In 9th or 10th grade we had to watch Schindler’s List in school. As our normal classes were in 45 minute increments, you can imagine how many days it took us to watch the entire thing as we watched it in religion class (don’t even get me started on why we have those because UGH!) which was usually twice a week. Every time I saw more of it, I was more ready to abandon my nationality and everything about me that could remotely pass as German. Back then, I wanted to move to Finland and never speak a word of German ever again, that’s how deeply disturbed I was.
This part of our history is horrible and whatever words I use in order to try to explain my feelings and sorrow on the matter will never be enough. I can’t make it undone, as much as I wish I could.
As the years progressed and the impact of said movie wasn’t as imminent anymore, I learned to accept our history better. Not everything about this country is an abomination. We’ve learned from our past monstrosities and have tried to be cautious about everything. Basically we’re a nation afraid to ever let something similar happen ever again. Not that right extremists are only a problem for this country. Many other european countries have those problems as well but they don’t have the history.
This is a long winded way to explain why I don’t particularly subscribe to any national heritage or identity. There are things about me, imprinted in me through my growing up in Germany, that I share with my fellow countrymen, but I’m not exclusively German either. Living in Sweden has taught me a lot of things and I left a part of myself there when I moved back here. The lakes and ease of the people is something I miss regularly. As is some of their foods. I could easily imagine moving there if it weren’t for real life things tying me here that go beyond national ambiguity.
Another country on the list of ones I fell in love with is Canada. Could I imagine living there? Definitely! I seem to be drawn to northern countries though, I don’t care too much for the south, as they have no snow and it gets really hot there. Of course my love for Canada only stems from a 3 week vacation, but I enjoyed it a lot. Plus I already speak the language.

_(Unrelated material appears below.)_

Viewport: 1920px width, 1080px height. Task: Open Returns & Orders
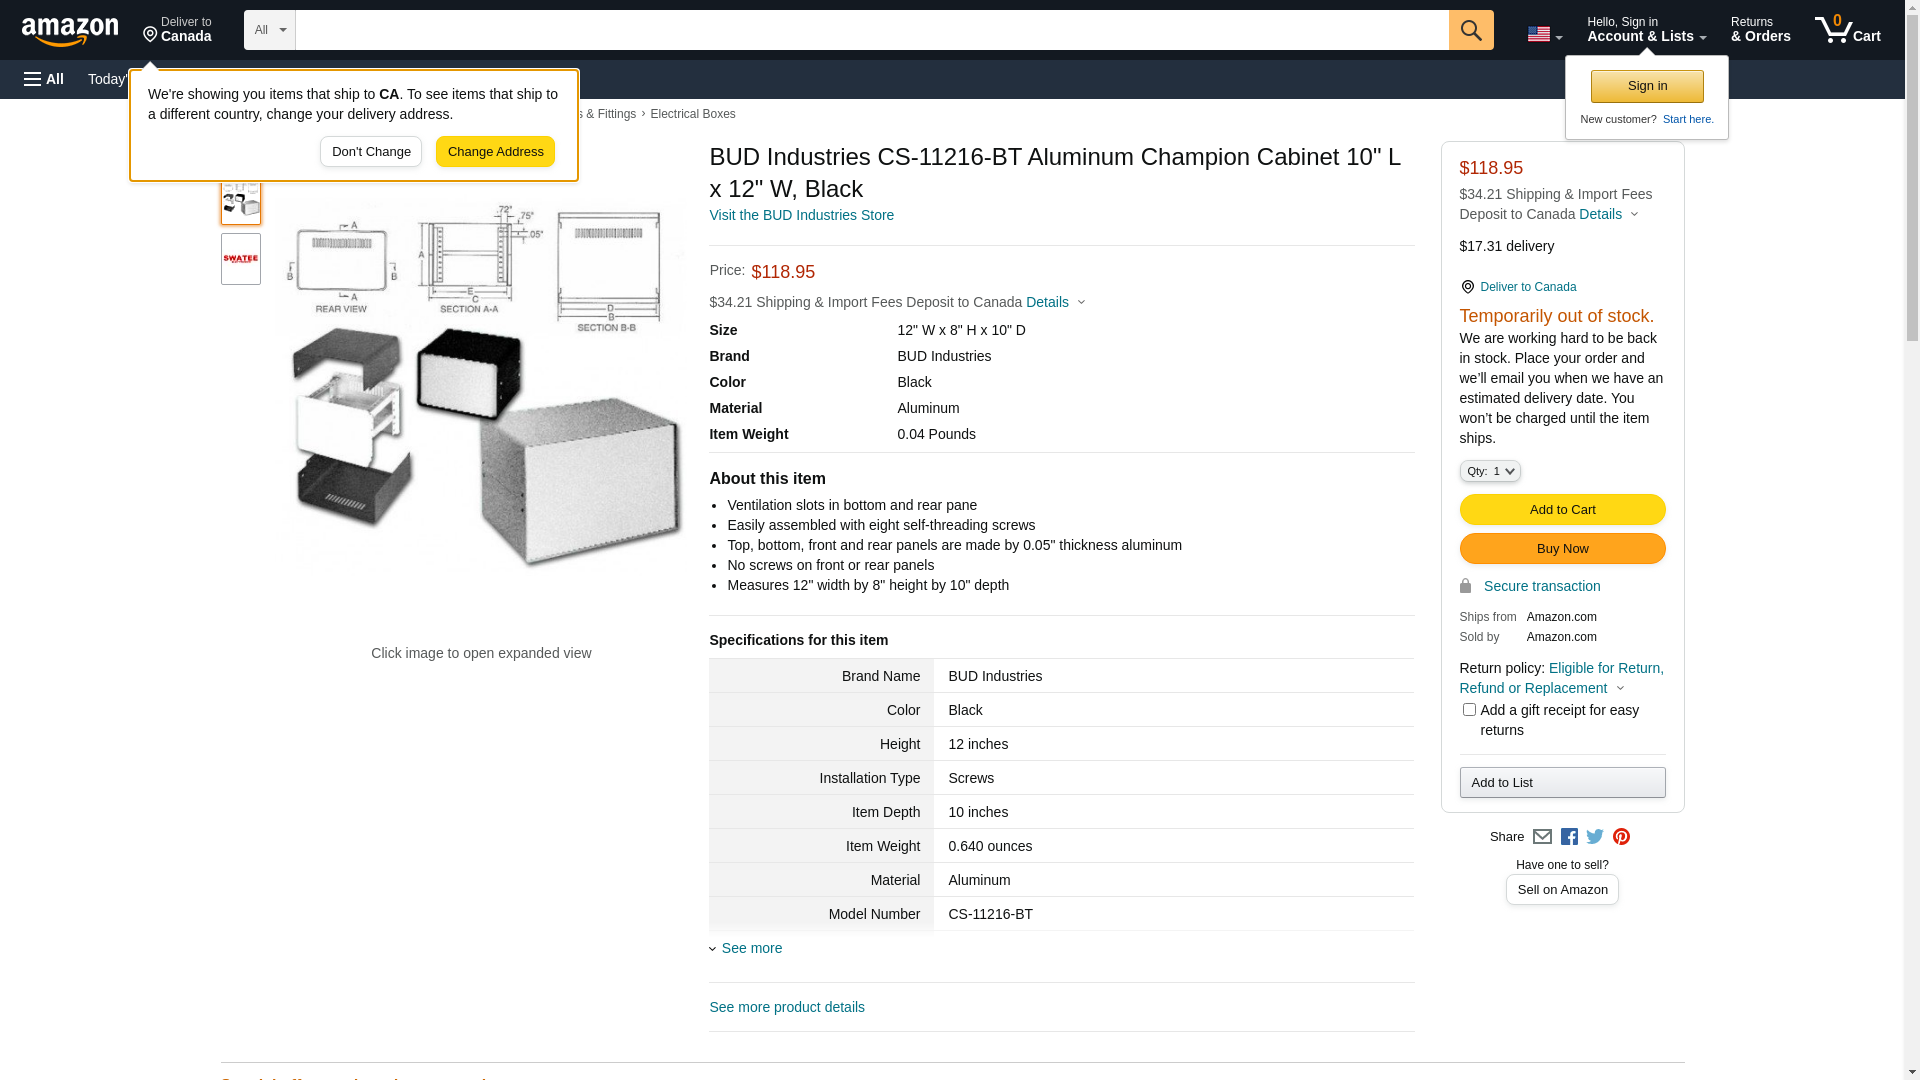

So while I’m watching the Olympics, it’s really difficult for me sometimes because I have to choose whom I cheer for. When Germany is playing Sweden, it gets most confusing for me because I want both teams to win. Throw Canada in the mix ad it doesn’t get easier. Maybe my reasons for liking these countries are superficial and I am actually pretty German (not that I’m denying that). I’m just not very patriotic when it comes to ‘my’ country thanks to how I grew up.